=== 課題の要件 ===
1. 胃腸炎についての文章から、「胃腸炎とは、胃や大腸・小腸な」から「消毒することなどが大切です。」までの部分を一字一句変えずに出力してください。
2. 胃腸炎についての文章を、最後の文の次から引き継いで書き進めてください。

=== 提供された抜粋 ===
____
胃腸炎

胃腸炎とは

胃腸炎とは、胃や大腸・小腸などに炎症が生じた状態で、主な症状としては胃や腸の痛み、下痢、吐き気、嘔吐などがあります。
主な原因はさまざまな細菌やウィルスによる感染性胃腸炎ですが、非感染胃腸炎として、アレルギーによるものや、服用した薬によるもの、寄生虫によるものなどがあります。
なお感染性胃腸炎の中でも食物や飲み物から感染したものを食中毒といいます。

原因

感染性胃腸炎や非感染性胃腸炎のうちでも寄生虫などについては、多くが生食や加熱の不十分な調理などによって起こります。一方でウィルス性胃腸炎では、患者様の吐瀉物や便などの始末のさいに手などに付着したウィルスによって伝染するケースが多いのですが、ときには乾いた吐瀉物などからウィルスが風などで飛び散って感染することもあります。いずれにせよ、生食用として処理されているもの以外はきちんと加熱して食べること、患者様の吐瀉物や便などを始末するさいはビニール手袋とマスクを必ずつけること、清掃した後をきちんと消毒することなどが大切です。

感染性胃腸炎

細菌性胃腸炎

細菌性胃腸炎の原因となる細菌は数多くあります。代表的なものとしては、腸炎ビブリオ、カンピロバクター、サルモネラなどの他、病原性大腸菌などが挙げられます。病原性大腸菌のなかでは腸管出血性大腸菌の一種であるO157などはニュースでも採り上げられるほど強い症状をおこします。これらの細菌は体内で増殖し食中毒を起こすため感染型と分類されています。
いっぽうで、食品などにとりついた細菌が毒素をつくりだし、その毒素がついた食品を食べることによっておこる胃腸炎もあります。黄色ブドウ球菌がその代表で、これらは毒素型と分類されています。
____
=== データ部分 ===
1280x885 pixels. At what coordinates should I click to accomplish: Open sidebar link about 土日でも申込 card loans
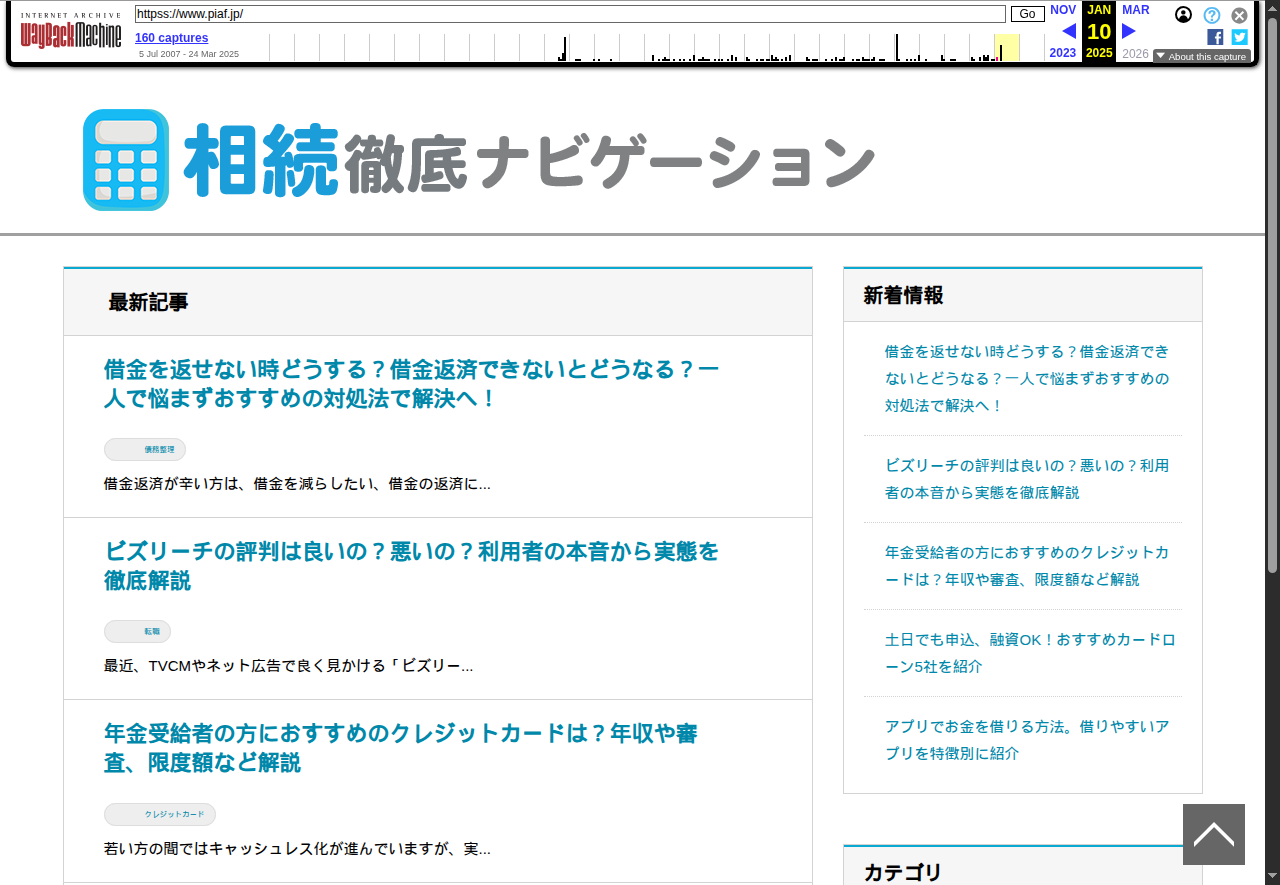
____
=== 課題の解答 ===
1.
胃腸炎とは、胃や大腸・小腸などに炎症が生じた状態で、主な症状としては胃や腸の痛み、下痢、吐き気、嘔吐などがあります。
主な原因はさまざまな細菌やウィルスによる感染性胃腸炎ですが、非感染胃腸炎として、アレルギーによるものや、服用した薬によるもの、寄生虫によるものなどがあります。
なお感染性胃腸炎の中でも食物や飲み物から感染したものを食中毒といいます。

原因

感染性胃腸炎や非感染性胃腸炎のうちでも寄生虫などについては、多くが生食や加熱の不十分な調理などによって起こります。一方でウィルス性胃腸炎では、患者様の吐瀉物や便などの始末のさいに手などに付着したウィルスによって伝染するケースが多いのですが、ときには乾いた吐瀉物などからウィルスが風などで飛び散って感染することもあります。いずれにせよ、生食用として処理されているもの以外はきちんと加熱して食べること、患者様の吐瀉物や便などを始末するさいはビニール手袋とマスクを必ずつけること、清掃した後をきちんと消毒することなどが大切です。

2.
ウィルス性胃腸炎

ウィルス性胃腸炎の原因となるウィルスには、ノロウィルス、ロタウィルス、サポウイルス、アデノウイルスなどがあります。感染経路としてはウィルスに汚染された飲み物や食物を介する場合と、人から人へと感染する場合があります。
ノロウィルスは食中毒のなかでも一番発生数が多く、秋から冬をピークにして一年中発生の可能性があります。

非感染性胃腸炎

非感染性胃腸炎の原因としては、薬によるもの、アレルギーによるもの、食べ過ぎや飲み過ぎで胃腸機能障害をおこしているものなどがあります。
薬の影響によるものでもっともポピュラーなのが抗生物質の内服による腸炎です。またNSAIDsと呼ばれる非ステロイド系鎮痛消炎薬などが原因となることもあります。
アレルギーによるもので多いのが、卵や牛乳などの食物アレルギーによる胃腸炎です。
食べ過ぎ、飲みすぎでは酒類の飲みすぎでおこるもの、冷たいものをとりすぎて胃腸機能障害をおこしてしまうものなどが一般的です。

症状

胃腸炎の種類や原因、罹った人の体質などによって症状はさまざまですが、一般的には腹痛、下痢、嘔吐などがおこります。
細菌性胃腸炎では、38℃以上の発熱と嘔吐より下痢が強い傾向があり、時によっては血便をともなうこともあります。
いっぽうウィルス性の場合、とくにノロウィルスやロタウィルスでは中程度の発熱があり、下痢より嘔吐の症状のほうが強くあらわれます。
非感染性胃腸炎の場合は、感染性のものより症状が弱いことが多く、発熱することもあまりありません。腹痛や下痢などのほか、消化器の粘膜の炎症が強い場合、その出血により吐血や下血をおこすこともあります。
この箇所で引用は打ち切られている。